[Stored data]

:::::

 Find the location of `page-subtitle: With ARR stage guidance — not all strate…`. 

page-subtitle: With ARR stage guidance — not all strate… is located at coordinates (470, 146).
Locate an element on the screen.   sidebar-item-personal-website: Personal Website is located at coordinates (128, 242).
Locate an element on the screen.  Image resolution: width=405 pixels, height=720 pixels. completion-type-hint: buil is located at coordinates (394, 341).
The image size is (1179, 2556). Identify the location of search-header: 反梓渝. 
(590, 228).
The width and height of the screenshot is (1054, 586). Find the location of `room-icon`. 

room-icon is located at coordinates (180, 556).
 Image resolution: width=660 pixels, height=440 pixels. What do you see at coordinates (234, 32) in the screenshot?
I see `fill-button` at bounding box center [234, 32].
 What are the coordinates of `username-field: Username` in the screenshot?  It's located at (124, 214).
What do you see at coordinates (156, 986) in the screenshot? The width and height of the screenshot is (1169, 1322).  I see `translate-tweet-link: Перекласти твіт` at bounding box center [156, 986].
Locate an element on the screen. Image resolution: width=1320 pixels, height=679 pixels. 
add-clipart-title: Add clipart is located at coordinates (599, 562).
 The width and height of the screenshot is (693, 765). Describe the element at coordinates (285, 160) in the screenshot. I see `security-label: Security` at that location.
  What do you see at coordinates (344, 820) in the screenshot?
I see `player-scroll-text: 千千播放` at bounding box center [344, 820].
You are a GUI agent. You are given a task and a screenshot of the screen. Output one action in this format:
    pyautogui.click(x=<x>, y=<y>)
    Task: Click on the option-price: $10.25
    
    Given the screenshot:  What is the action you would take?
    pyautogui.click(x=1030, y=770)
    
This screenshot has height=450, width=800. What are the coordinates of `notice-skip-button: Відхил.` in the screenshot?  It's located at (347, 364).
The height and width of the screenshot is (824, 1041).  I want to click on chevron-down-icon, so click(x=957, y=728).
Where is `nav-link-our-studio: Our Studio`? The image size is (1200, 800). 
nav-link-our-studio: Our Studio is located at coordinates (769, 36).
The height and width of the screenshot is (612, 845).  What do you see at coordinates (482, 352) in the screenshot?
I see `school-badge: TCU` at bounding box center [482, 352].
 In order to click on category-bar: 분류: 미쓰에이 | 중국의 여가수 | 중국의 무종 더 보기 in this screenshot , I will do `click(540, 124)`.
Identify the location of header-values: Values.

:::::

• [Work to be completed]: Rewrite all of the lines above as a numbered list, leaving out the blank ones.

• [Your response]:
1.  Find the location of `page-subtitle: With ARR stage guidance — not all strate…`. 
2. page-subtitle: With ARR stage guidance — not all strate… is located at coordinates (470, 146).
3. Locate an element on the screen.   sidebar-item-personal-website: Personal Website is located at coordinates (128, 242).
4. Locate an element on the screen.  Image resolution: width=405 pixels, height=720 pixels. completion-type-hint: buil is located at coordinates (394, 341).
5. The image size is (1179, 2556). Identify the location of search-header: 反梓渝. 
6. (590, 228).
7. The width and height of the screenshot is (1054, 586). Find the location of `room-icon`. 
8. room-icon is located at coordinates (180, 556).
9.  Image resolution: width=660 pixels, height=440 pixels. What do you see at coordinates (234, 32) in the screenshot?
10. I see `fill-button` at bounding box center [234, 32].
11.  What are the coordinates of `username-field: Username` in the screenshot?  It's located at (124, 214).
12. What do you see at coordinates (156, 986) in the screenshot? The width and height of the screenshot is (1169, 1322).  I see `translate-tweet-link: Перекласти твіт` at bounding box center [156, 986].
13. Locate an element on the screen. Image resolution: width=1320 pixels, height=679 pixels. 
14. add-clipart-title: Add clipart is located at coordinates (599, 562).
15.  The width and height of the screenshot is (693, 765). Describe the element at coordinates (285, 160) in the screenshot. I see `security-label: Security` at that location.
16.   What do you see at coordinates (344, 820) in the screenshot?
17. I see `player-scroll-text: 千千播放` at bounding box center [344, 820].
18. You are a GUI agent. You are given a task and a screenshot of the screen. Output one action in this format:
19.     pyautogui.click(x=<x>, y=<y>)
20.     Task: Click on the option-price: $10.25
21.     Given the screenshot:  What is the action you would take?
22.     pyautogui.click(x=1030, y=770)
23. This screenshot has height=450, width=800. What are the coordinates of `notice-skip-button: Відхил.` in the screenshot?  It's located at (347, 364).
24. The height and width of the screenshot is (824, 1041).  I want to click on chevron-down-icon, so click(x=957, y=728).
25. Where is `nav-link-our-studio: Our Studio`? The image size is (1200, 800). 
26. nav-link-our-studio: Our Studio is located at coordinates (769, 36).
27. The height and width of the screenshot is (612, 845).  What do you see at coordinates (482, 352) in the screenshot?
28. I see `school-badge: TCU` at bounding box center [482, 352].
29.  In order to click on category-bar: 분류: 미쓰에이 | 중국의 여가수 | 중국의 무종 더 보기 in this screenshot , I will do `click(540, 124)`.
30. Identify the location of header-values: Values.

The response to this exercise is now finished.